Overseas investment into UK property slows sharply in early 2026 amid global uncertainty and weaker dollar
Overseas investment into UK commercial property slowed sharply in the first quarter of 2026 as global investors became more cautious amid economic and geopolitical uncertainty, a weaker US dollar and continuing concerns around the viability of deploying capital into new development and asset upgrades in the UK.
The latest annual report from Real Estate:UK, the single voice representing the £950 billion UK commercial property sector, and CoStar Group, a leading provider of property market data and analytics, shows total UK commercial property investment reached £9.7 billion in Q1 2026, almost 40% below the five-year first-quarter average.
Overseas capital accounted for £3.6 billion of investment in Q1, with inflows from the US easing significantly following a record year in 2025. The slowdown suggests that the weaker dollar may already be affecting the relative attractiveness of UK assets for overseas buyers, with elevated financing costs and wider global uncertainty also contributing to a more cautious investment environment.
Despite the weaker overall quarter, offices emerged as a relative bright spot. The sector attracted £2.9 billion of investment in Q1 2026, accounting for 30% of total volumes, with activity concentrated in London and a small number of major regional cities. By contrast, industrial investment recorded its weakest quarterly performance in nearly six years, while retail activity remained subdued.
The subdued first quarter follows a strong 2025, with foreign inflows rising 33% year-on-year to £27.2 billion, the fourth strongest year on record, and accounting for a record 56% share of all UK commercial property investment activity.
As in previous years, the US remained by far the largest overseas investor into UK property. American investors deployed £18.2 billion during 2025, driven partly by major healthcare acquisitions, including Welltower’s multi-billion-pound purchases of care home portfolios from Barchester Healthcare and HC-One. Even excluding those landmark transactions, the report finds that US capital continued to dominate overseas investment into UK real estate, supported by favourable currency conditions and demand for stable, long-term income-producing assets.
European capital also became more active during 2025 with French investors deploying more than £1 billion into UK real estate, driven largely by SCPI funds targeting diversified regional assets, while Norwegian and Swedish investors focused on large-scale strategic transactions, including mixed-use London estates, hotels and logistics. Japanese investors were also increasingly active towards the end of the period, particularly in London and the South East.
In terms of asset classes, healthcare was the standout sector in 2025, reflecting strong investor conviction in operational real estate underpinned by long-term demographic demand. Build-to-rent investment also reached a record £5.6 billion as overseas investors continued to target professionally managed rental housing, while office investment recovered modestly amid improving sentiment towards prime assets in London and key regional cities. At the same time, multi-region portfolio transactions rose sharply, highlighting growing investor preference for scale and defensive income streams across sectors including healthcare, logistics and living.

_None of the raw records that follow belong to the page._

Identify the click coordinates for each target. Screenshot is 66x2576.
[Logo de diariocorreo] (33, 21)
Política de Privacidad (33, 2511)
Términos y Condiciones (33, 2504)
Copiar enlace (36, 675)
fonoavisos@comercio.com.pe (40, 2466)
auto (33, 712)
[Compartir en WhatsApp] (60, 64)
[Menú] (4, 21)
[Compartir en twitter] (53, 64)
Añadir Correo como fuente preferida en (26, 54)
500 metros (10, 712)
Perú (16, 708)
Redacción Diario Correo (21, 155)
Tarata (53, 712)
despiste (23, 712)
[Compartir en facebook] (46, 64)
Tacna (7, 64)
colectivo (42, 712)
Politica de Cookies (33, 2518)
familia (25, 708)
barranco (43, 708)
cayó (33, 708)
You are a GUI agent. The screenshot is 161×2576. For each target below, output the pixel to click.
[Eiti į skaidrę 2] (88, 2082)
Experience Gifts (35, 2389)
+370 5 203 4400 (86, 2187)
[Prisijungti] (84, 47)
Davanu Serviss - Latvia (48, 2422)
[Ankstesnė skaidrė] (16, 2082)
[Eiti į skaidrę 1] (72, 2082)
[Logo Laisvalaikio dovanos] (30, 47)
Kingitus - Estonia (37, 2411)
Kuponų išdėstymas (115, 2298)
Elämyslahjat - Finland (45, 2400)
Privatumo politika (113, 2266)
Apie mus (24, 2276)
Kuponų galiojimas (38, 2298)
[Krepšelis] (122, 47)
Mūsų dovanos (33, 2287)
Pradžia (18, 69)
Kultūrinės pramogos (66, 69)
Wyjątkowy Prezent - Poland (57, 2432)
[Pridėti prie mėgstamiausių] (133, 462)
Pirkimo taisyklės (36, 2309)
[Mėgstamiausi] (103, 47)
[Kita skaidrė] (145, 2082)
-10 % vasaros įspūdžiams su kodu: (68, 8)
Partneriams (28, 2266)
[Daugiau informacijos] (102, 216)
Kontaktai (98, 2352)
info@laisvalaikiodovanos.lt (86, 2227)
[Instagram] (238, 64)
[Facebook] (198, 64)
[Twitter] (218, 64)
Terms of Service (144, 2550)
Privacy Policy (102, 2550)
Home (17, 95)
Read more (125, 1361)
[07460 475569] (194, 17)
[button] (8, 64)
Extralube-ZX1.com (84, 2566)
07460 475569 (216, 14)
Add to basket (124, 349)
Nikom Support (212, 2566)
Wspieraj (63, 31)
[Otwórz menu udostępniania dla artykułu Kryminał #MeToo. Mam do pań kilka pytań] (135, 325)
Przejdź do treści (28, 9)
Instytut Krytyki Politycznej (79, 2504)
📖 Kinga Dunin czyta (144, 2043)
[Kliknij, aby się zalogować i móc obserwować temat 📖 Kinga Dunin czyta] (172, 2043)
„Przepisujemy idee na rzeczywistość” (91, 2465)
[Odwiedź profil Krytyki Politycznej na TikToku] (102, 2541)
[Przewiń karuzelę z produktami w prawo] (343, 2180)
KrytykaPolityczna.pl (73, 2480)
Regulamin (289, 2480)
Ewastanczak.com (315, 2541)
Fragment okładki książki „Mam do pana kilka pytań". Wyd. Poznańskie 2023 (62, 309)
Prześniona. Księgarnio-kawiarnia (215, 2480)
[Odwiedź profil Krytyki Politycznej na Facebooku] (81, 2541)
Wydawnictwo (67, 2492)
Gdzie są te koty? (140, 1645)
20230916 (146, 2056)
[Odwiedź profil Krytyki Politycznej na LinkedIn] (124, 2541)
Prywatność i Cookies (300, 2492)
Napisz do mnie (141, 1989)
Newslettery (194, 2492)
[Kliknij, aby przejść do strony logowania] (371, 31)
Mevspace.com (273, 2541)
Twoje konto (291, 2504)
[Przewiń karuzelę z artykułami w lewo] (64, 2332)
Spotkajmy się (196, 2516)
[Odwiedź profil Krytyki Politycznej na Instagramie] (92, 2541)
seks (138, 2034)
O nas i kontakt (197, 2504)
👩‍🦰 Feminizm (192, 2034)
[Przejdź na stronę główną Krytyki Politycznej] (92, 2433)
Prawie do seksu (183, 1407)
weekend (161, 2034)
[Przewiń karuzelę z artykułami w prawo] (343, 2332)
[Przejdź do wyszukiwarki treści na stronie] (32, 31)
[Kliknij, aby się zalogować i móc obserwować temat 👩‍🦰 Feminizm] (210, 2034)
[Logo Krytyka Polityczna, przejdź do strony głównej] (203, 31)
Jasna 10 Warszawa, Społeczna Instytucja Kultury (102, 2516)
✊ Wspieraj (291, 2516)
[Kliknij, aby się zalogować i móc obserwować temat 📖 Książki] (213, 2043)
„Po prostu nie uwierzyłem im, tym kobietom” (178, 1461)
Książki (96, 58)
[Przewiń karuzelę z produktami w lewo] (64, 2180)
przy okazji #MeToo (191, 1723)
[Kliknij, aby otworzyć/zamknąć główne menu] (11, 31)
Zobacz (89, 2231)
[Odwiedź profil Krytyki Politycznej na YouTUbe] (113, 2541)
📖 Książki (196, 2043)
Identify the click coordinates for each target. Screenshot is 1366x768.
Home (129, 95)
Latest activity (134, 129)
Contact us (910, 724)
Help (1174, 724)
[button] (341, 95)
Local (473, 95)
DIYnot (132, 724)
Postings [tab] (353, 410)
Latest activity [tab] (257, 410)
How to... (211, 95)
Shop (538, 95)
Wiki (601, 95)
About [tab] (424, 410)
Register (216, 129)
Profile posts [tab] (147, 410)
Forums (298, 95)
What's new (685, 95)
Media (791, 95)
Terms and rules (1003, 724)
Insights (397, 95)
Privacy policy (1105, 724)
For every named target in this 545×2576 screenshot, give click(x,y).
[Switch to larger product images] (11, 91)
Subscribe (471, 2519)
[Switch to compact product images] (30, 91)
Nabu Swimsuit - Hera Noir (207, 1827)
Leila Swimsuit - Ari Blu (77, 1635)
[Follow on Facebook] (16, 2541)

The report highlights continued investor demand for operational real estate sectors such as healthcare, build-to-rent housing, data centres and life sciences, where long-term structural demand continues to support investment activity.
Melanie Leech, Interim Chief Executive, Real Estate:UK, said: “The UK continues to attract substantial international capital into real estate, reflecting the sector’s long-term strengths and the country’s reputation as a stable and transparent place to invest. The strong performance in 2025 demonstrated continued confidence in UK real estate, particularly in sectors such as healthcare, rental housing and operational assets.
“However, the significantly weaker start to 2026 highlights how sensitive international capital flows are to changes in the wider economic and geopolitical environment. Sterling’s appreciation against the dollar may also be eroding some of the pricing advantage that helped drive exceptionally strong US investment into UK real estate during 2025.
“At the same time, investors continue to raise concerns about the challenges of deploying capital into new development and upgrading existing assets in the UK. Elevated construction costs, regulatory delays and policy uncertainty are all affecting development viability and investor confidence at a time when attracting long-term capital into housing, infrastructure and commercial real estate is critical to supporting economic growth.”
Grant Lonsdale, Senior Director of Market Analytics, CoStar Group, said: “CoStar’s data highlights the sharp contrast between a strong 2025 and a much quieter opening quarter in 2026.
“While uncertainty has clearly weighed on activity in early 2026, investor appetite for UK real estate has not disappeared. We are beginning to see signs of a rotation back towards prime office assets, particularly in Central London and major regional cities, where constrained supply of high-quality Grade A space is supporting occupier demand and investor interest. More broadly, the quarter reinforced an ongoing flight to quality across real estate markets, with capital remaining focused on the best-performing sectors and assets.”